Published: 2026-07-05

This blog post is based on a presentation I recently gave to our engineering team at my day job. I wanted to share more broadly, so I used Gemini to do the slides → blog post translation, then I heavily edited it to make it my own voice and strip it of anything specific to my company. Much of this is specifically about Claude Code.

Using LLMs to Investigate And Reproduce Complex Bugs With Reasonable Token Spend

Every engineer knows the feeling of staring down a cryptic stack trace buried deep within a complex application framework. Historically, resolving these issues meant hours of tracing nested logic and reading through the code. LLM agents have changed how I approach that work entirely.

I am convinced that one of the best places to start with agentic engineering is with RCAs and bug reproduction, because it's verifiable. If Claude Code can produce the exact same stack trace with a failing unit test, or it can hit our APIs with the magic request that triggers the same failing behavior, I can quickly RCA an issue and verify the cause against a production failure.
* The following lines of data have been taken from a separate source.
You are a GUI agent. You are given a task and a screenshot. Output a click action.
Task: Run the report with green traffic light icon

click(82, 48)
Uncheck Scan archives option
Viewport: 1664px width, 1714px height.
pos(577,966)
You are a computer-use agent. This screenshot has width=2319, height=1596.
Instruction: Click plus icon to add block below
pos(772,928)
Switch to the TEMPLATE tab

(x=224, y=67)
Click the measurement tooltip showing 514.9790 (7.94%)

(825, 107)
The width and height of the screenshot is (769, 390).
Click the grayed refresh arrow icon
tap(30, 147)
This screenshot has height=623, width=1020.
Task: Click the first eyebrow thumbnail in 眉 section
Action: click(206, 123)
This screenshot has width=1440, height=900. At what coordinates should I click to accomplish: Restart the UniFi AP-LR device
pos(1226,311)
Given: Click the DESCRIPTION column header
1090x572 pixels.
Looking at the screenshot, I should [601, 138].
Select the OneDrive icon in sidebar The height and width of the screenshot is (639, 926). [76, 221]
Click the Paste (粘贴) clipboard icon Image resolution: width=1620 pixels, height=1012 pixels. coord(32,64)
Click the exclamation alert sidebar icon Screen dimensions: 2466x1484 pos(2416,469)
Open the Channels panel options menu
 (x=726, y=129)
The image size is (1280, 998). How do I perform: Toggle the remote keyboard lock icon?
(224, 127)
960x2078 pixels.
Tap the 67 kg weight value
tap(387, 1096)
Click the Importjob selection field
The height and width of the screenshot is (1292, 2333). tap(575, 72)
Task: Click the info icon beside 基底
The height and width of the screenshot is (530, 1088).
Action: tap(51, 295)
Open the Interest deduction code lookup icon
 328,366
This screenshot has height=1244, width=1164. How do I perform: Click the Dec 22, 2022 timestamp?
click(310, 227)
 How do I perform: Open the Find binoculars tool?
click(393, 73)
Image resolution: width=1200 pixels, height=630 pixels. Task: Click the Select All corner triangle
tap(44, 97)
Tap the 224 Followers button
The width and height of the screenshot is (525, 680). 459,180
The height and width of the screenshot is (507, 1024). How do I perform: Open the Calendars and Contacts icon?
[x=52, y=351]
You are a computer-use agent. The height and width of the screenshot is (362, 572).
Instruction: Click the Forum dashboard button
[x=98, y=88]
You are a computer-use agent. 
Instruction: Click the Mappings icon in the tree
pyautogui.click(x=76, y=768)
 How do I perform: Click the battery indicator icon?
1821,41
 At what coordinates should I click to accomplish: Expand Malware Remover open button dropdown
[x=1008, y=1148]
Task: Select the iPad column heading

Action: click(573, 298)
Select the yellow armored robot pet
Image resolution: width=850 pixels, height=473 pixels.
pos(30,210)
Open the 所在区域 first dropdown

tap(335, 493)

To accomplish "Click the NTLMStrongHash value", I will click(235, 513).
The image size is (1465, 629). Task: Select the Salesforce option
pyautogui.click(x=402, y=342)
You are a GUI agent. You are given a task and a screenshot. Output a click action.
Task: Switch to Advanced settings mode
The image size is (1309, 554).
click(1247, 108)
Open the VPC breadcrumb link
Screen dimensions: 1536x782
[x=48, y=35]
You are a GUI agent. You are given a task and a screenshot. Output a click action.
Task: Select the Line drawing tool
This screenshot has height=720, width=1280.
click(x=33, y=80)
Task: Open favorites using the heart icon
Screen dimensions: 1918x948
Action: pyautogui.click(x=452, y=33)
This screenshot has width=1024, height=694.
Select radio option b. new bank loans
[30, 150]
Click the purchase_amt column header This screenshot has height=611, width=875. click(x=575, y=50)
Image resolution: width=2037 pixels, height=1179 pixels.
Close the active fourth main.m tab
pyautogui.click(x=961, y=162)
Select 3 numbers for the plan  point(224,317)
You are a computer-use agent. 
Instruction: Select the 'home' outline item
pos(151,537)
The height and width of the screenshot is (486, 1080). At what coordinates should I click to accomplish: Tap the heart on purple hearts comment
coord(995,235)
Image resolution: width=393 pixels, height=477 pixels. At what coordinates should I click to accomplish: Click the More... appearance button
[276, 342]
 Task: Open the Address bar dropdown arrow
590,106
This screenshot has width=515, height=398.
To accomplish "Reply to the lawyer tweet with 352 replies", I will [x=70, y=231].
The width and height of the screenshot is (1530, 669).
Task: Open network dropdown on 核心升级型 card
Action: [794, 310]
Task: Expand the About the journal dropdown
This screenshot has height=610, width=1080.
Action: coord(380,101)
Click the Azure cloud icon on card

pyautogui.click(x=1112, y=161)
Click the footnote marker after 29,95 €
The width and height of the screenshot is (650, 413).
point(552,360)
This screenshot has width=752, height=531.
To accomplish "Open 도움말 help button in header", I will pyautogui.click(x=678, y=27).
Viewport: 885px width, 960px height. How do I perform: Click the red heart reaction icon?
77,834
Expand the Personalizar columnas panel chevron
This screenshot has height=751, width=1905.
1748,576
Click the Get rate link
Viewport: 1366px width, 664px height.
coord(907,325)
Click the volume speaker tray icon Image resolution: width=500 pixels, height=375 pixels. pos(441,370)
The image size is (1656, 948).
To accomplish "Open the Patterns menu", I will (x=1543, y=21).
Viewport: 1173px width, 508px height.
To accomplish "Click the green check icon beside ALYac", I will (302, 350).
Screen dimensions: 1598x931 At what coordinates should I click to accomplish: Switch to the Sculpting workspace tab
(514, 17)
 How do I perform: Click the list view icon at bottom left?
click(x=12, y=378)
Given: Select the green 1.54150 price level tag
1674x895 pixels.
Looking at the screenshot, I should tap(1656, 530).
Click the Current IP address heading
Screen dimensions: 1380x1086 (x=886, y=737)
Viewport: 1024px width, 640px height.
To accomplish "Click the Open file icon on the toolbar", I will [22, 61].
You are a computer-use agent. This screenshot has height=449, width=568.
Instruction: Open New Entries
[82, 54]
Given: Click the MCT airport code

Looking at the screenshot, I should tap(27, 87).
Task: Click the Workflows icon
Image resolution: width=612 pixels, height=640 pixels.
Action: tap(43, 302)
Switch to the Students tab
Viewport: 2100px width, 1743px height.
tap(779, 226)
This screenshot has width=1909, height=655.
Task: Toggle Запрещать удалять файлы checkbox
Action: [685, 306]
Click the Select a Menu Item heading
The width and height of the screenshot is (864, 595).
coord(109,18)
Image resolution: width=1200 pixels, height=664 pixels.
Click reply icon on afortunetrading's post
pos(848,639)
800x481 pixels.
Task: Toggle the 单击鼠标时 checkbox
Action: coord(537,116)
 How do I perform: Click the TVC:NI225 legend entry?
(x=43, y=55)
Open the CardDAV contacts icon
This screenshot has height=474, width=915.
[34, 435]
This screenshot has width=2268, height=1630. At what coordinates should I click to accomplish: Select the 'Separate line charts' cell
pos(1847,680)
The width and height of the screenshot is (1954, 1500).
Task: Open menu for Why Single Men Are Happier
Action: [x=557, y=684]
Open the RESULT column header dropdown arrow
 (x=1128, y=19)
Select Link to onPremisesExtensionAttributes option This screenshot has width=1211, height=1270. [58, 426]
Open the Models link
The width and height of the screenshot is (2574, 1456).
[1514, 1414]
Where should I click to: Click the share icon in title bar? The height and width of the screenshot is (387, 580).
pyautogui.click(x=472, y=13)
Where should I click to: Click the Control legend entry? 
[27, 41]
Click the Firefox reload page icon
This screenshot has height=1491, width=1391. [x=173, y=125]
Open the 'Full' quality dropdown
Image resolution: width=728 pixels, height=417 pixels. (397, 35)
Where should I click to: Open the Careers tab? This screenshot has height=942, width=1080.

Despite it sometimes feeling like magic, it is vital to establish a core truth about LLMs right from the start: an LLM agent is like a junkyard electromagnet. If you are looking for a needle, it will find it for you. In fact, it makes the proverbial needle in the haystack ludicrously easy to find, but you are still the one who has to decide what to do with the needle once you pry it off that magnet. Clankers have no ability to make a decision, or exercise judgment. LLMs don't get blamed when the CI/CD pipeline fails or Prod goes down. Own your responsibility, and be happy you have a fancy new magnet, because at the end of the day, your job is still to deliver code that works.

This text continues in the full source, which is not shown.